::: DATA TO USE
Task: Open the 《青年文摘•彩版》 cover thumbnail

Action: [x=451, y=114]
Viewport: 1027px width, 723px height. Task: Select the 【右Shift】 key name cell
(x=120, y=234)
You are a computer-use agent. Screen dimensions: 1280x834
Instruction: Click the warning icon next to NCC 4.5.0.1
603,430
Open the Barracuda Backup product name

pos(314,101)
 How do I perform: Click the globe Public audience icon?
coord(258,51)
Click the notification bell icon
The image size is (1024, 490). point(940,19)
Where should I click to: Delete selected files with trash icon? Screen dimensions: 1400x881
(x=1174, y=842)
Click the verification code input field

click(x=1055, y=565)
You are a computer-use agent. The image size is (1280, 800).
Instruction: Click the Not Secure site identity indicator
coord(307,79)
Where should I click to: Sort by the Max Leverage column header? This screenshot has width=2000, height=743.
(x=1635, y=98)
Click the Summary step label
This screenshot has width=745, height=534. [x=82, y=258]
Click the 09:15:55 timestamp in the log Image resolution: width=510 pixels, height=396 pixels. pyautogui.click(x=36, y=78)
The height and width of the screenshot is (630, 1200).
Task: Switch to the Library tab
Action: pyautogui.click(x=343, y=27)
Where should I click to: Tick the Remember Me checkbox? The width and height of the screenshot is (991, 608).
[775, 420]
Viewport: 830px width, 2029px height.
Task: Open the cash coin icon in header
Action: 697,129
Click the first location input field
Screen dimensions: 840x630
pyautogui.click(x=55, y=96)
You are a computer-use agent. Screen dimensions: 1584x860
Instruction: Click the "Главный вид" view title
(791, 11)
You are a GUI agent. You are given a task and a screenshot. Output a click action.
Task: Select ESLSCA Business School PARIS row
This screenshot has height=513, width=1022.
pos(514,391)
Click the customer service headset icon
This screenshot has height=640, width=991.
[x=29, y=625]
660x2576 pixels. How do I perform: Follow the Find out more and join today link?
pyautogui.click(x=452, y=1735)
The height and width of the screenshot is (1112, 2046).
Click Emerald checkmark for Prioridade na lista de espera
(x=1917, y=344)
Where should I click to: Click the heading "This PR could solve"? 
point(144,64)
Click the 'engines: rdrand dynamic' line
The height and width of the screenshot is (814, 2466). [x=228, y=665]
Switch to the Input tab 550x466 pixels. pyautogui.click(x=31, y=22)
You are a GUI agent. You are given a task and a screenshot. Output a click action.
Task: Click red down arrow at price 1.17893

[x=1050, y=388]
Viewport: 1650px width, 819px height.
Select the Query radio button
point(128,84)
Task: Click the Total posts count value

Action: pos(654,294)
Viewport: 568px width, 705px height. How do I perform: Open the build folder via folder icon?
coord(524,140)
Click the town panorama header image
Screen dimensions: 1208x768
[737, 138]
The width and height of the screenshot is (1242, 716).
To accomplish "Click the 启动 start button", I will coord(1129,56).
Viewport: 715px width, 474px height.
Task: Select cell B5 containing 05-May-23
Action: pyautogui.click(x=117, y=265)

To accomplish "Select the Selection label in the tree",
::::::
TASK STATEMENT:
Every line above that holds the word "computer" should be copied out.

RESPONSE TO THE TASK:
You are a computer-use agent. Screen dimensions: 1280x834
You are a computer-use agent. The image size is (1280, 800).
You are a computer-use agent. Screen dimensions: 1584x860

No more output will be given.